Boost Your Nested Home Lab (Part 1/3)

Many people run a nested vSphere home lab using VMware Workstation. Workstation is typically running on a Windows-based desktop or laptop with 8GB of RAM or more. For those of you who have worked with a nested environment like this, you’ll have found that you barely squeeze enough juice out of the system to run multiple nested ESXi hosts, vCenter and any other VMs you’re wanting to test.

So how can we squeeze the system just that bit more? How can we boost available resources for our RAM and compute hungry nested lab?

Enter Alacrity

Gamers have been using software to optimize resource usage for years. Their goal is to squeeze as much available performance out of their games to improve their user experience. Well, we’re practically doing the same thing here, only instead of a game we’re going to optimize for VMware Workstation. My preferred software choice for this job is AlacrityPC.

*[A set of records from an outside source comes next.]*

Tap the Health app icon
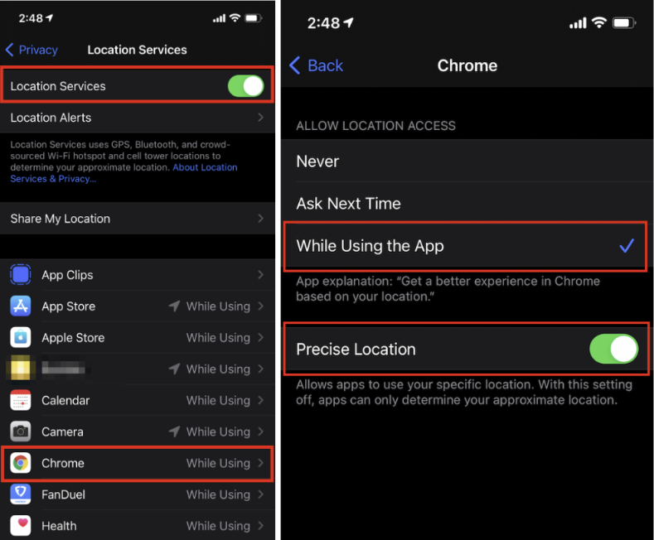 point(21,526)
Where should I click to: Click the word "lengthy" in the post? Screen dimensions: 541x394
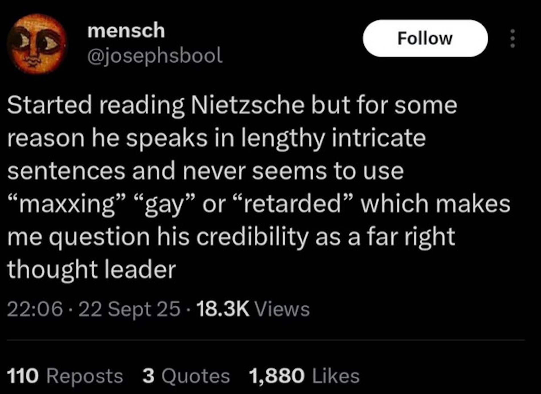(x=283, y=138)
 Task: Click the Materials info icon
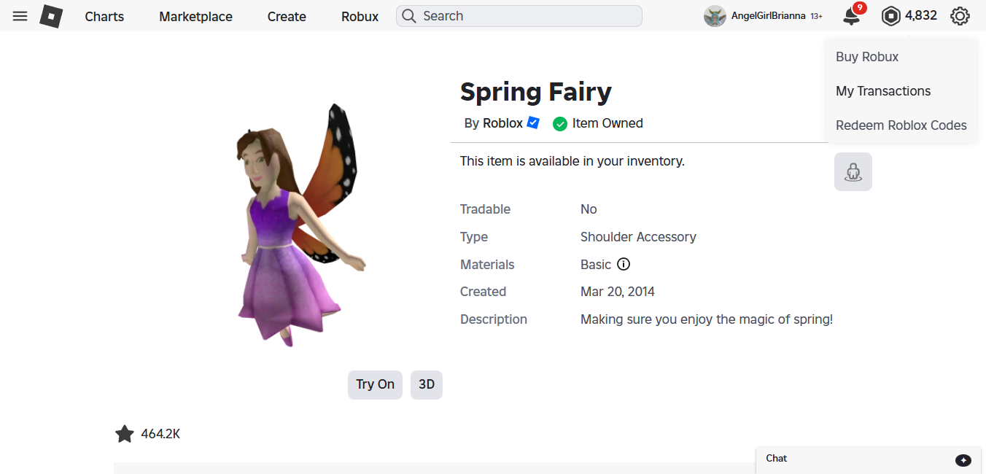[624, 264]
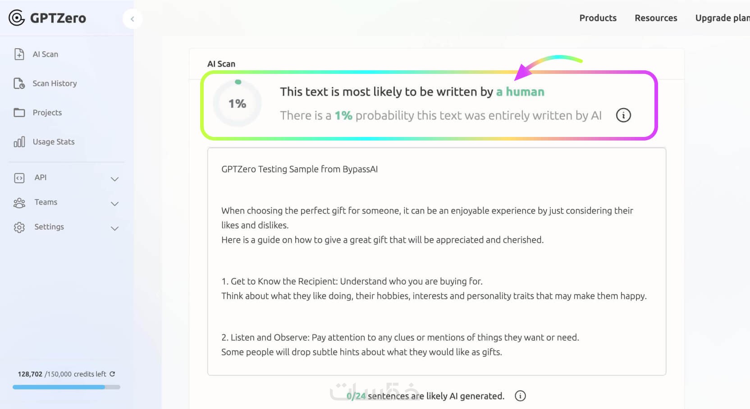This screenshot has height=409, width=750.
Task: Click the credits remaining progress bar
Action: coord(66,387)
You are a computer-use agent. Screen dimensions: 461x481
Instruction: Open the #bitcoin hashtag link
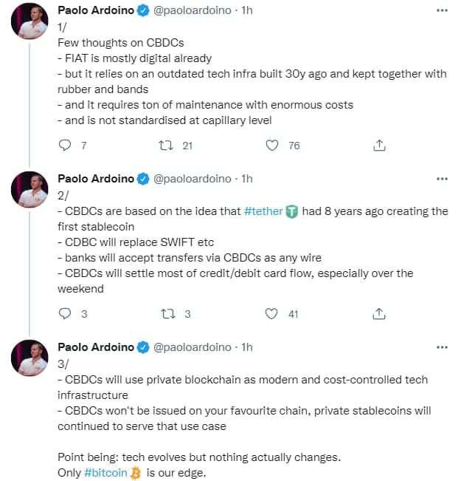(105, 472)
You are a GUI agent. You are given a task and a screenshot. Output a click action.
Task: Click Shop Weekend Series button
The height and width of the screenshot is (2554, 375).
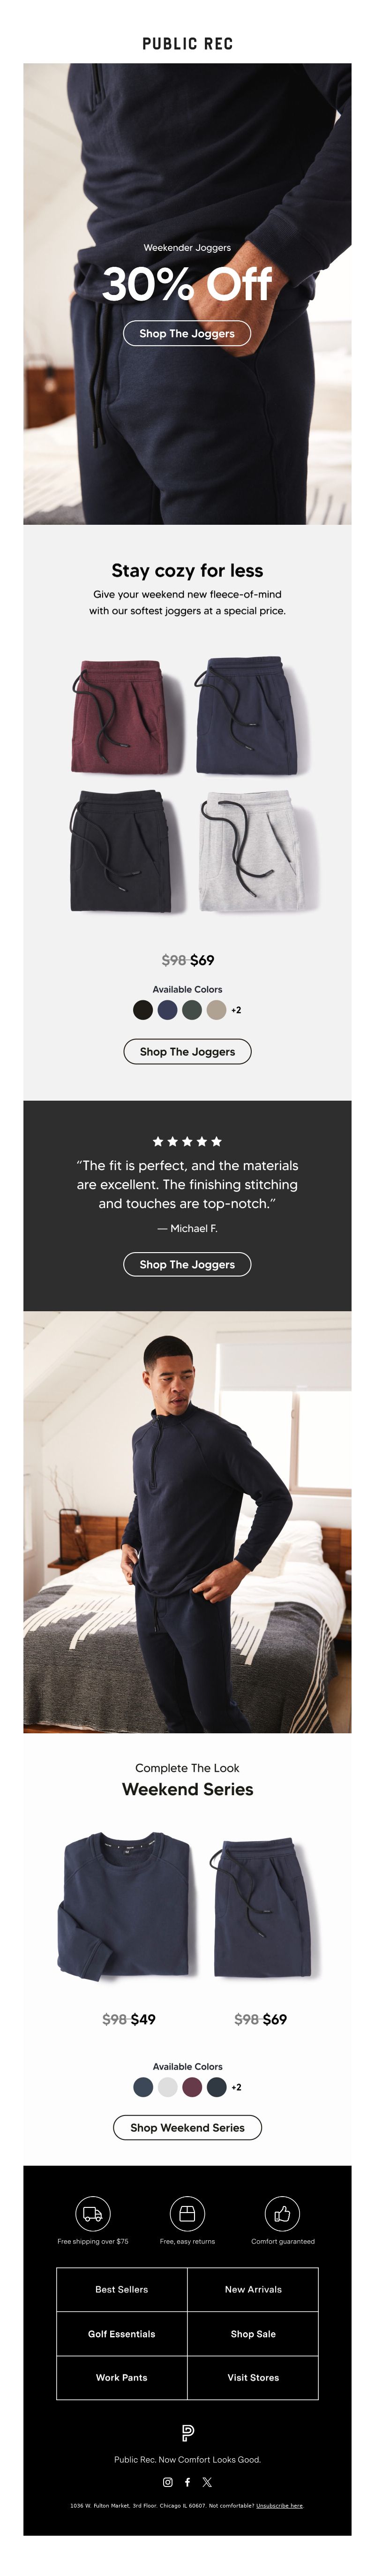click(x=188, y=2128)
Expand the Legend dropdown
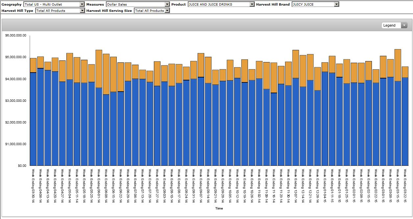This screenshot has height=219, width=413. tap(394, 25)

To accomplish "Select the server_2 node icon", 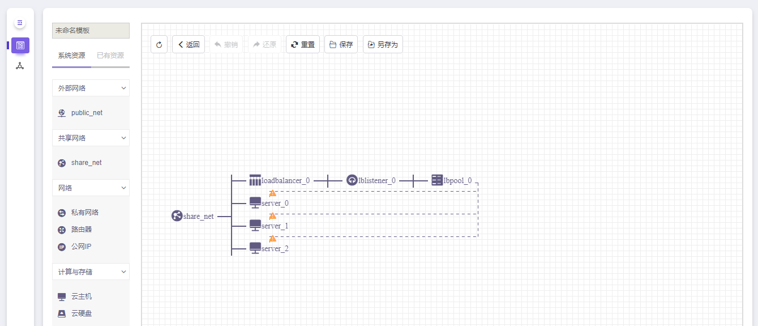I will (x=255, y=248).
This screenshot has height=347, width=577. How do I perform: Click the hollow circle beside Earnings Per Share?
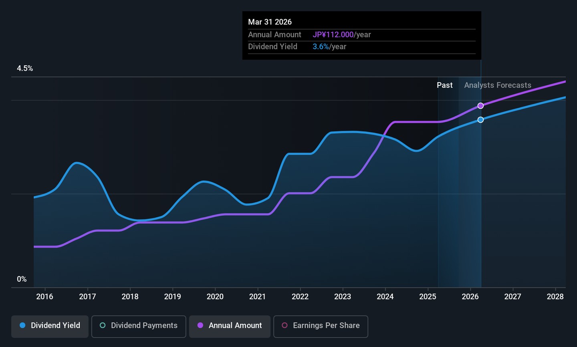[x=284, y=325]
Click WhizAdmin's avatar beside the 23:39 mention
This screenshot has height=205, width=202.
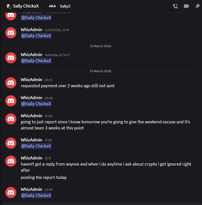click(x=11, y=192)
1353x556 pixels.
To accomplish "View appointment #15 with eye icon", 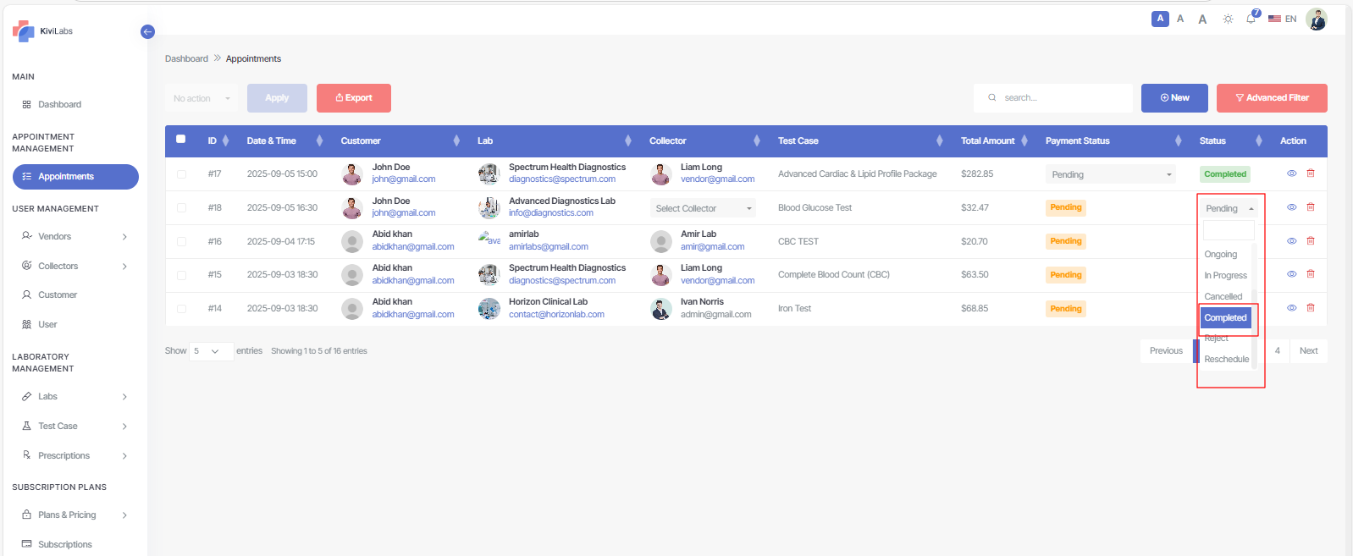I will click(x=1292, y=274).
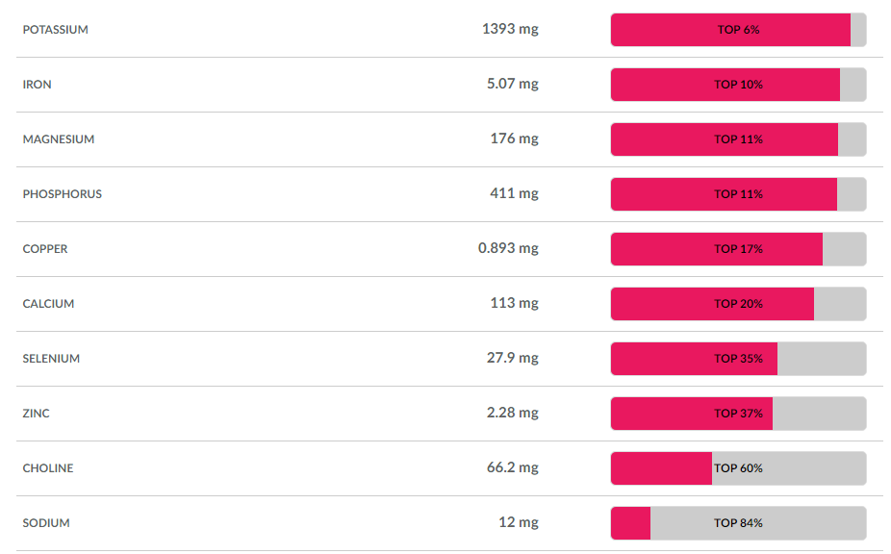Select the TOP 17% copper bar

coord(738,249)
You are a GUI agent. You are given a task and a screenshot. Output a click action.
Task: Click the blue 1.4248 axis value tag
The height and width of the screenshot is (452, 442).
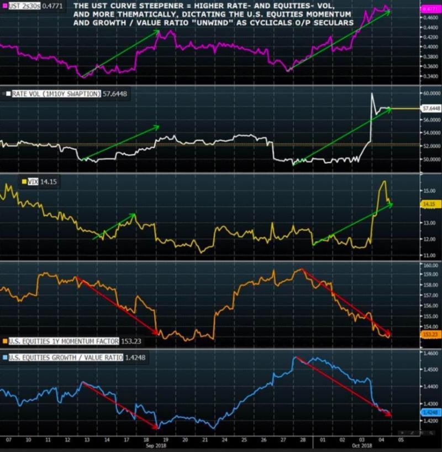tap(429, 412)
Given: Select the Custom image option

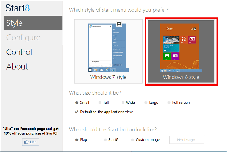Looking at the screenshot, I should tap(146, 140).
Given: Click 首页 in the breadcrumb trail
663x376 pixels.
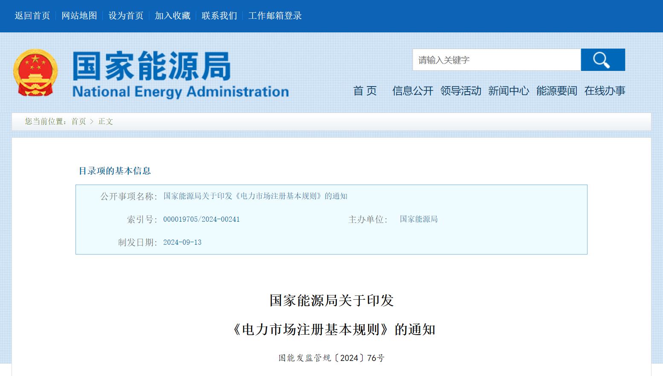Looking at the screenshot, I should coord(79,121).
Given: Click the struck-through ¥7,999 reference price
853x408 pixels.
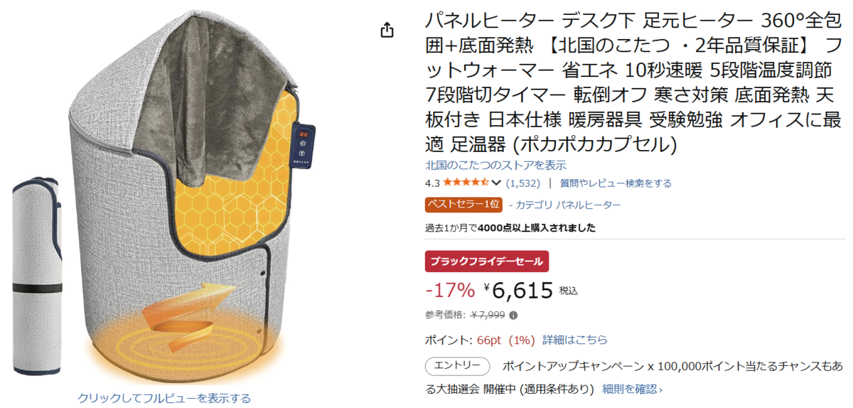Looking at the screenshot, I should coord(487,316).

AlacrityPC, or simply Alacrity, was one of the first optimization programs that I became aware of, way back in the Windows XP days. It’s fairly straightforward in how it works and the options it provides. You define the services and applications that you want to change the running state of while you execute preferred programs. In this case, Workstation.

There are also some extra tweaks and options available which can help bolster available resources. For example you can defragment system memory one or more times, to eek out every last drop of RAM.

There are more options available these days, with offerings usually from hardware vendors looking to appeal to the gaming market. Alacrity still holds its own, in my opinion.

The program itself hasn’t been updated in a few years, but surprisingly it works just fine on most Windows client operating systems. From Windows XP all the way up to Windows 10 (aside: please don’t run XP or Vista any longer, just don’t). I attribute this ability to keep on ticking to the clean design and implementation.

Prep the Flight Deck

Ready to try it out? First, you’ll have to download the installer as well as a patch. For our purposes I’ll assume you’re running a 64-bit version of Windows, so grab the 64-bit version of Alacrity, alacritypc_x64_1.0.0.0.zip as well as the patch file, alacritypc_update_1.0.0.68.zip. Can’t find them? Check out the Files section on the SourceForge site.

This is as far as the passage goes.